Prenez note que cet article ne fait plus l’objet de mise à jour et pourrait contenir des informations désuètes.

RADIO-CANADA – Natalia Weichsel, publié le 20 mars 2024

Né de parents indiens, Amita Khandpur est aujourd’hui enseignante de français à Winnipeg. Pour elle, le fait de grandir avec le français et l’anglais comme langues d’usage a contribué à forger son identité culturelle. « Je suis francophone, j’ai appris ma langue et je vis en français », dit-elle.

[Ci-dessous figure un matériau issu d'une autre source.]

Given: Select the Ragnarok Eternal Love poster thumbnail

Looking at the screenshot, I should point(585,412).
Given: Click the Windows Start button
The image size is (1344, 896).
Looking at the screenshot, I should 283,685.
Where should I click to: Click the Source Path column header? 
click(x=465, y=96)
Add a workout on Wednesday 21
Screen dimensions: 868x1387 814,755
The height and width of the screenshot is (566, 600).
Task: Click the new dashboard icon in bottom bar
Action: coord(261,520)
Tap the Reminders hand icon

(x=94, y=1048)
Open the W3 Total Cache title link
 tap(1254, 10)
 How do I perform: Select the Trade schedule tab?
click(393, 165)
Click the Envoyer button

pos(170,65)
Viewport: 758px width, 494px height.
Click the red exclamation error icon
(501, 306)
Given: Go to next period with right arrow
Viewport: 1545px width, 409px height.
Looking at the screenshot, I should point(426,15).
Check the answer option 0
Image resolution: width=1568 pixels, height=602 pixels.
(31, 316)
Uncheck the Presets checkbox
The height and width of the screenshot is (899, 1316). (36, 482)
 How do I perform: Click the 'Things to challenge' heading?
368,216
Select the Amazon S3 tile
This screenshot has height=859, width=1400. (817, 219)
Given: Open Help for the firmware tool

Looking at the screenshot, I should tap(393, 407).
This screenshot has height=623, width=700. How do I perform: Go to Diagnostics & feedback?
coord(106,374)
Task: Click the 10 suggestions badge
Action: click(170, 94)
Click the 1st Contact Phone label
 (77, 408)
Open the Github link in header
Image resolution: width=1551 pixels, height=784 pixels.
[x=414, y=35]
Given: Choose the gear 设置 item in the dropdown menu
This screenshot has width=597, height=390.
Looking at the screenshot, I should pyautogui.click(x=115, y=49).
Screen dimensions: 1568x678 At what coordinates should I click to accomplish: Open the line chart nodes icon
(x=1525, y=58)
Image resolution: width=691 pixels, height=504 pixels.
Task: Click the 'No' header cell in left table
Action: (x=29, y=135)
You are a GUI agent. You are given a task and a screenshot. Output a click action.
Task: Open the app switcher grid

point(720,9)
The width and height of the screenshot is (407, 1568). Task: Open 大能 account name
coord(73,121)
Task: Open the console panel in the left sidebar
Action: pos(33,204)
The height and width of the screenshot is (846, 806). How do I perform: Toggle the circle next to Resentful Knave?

Selon Amita Khandpur, découvrir son identité francophone en tant que personne ayant appris le français comme seconde langue est toujours un parcours compliqué.
PHOTO : RADIO-CANADA / NATALIA WEICHSEL

Elle raconte que ses parents ont décidé de quitter l’Inde au milieu des années 1970 pour s’établir au Manitoba.

Mes parents sont arrivés au Canada en 1974, dans le milieu de décembre au milieu d’hiver, explique-t-elle. Ça fait maintenant presque 50 ans qu’ils vivent ici.

Pour les parents Jogesh et Savita Khandpur, il était très important que leurs enfants apprennent le français et l’anglais. PHOTO : FOURNIE PAR AMITA KHANDPUR

Lorsque Amita Khandpur est née en 1983, Savita et Jogesh Khandpur ont décidé qu’à la place d’apprendre l’hindi, leurs enfants apprendraient l’anglais et le français.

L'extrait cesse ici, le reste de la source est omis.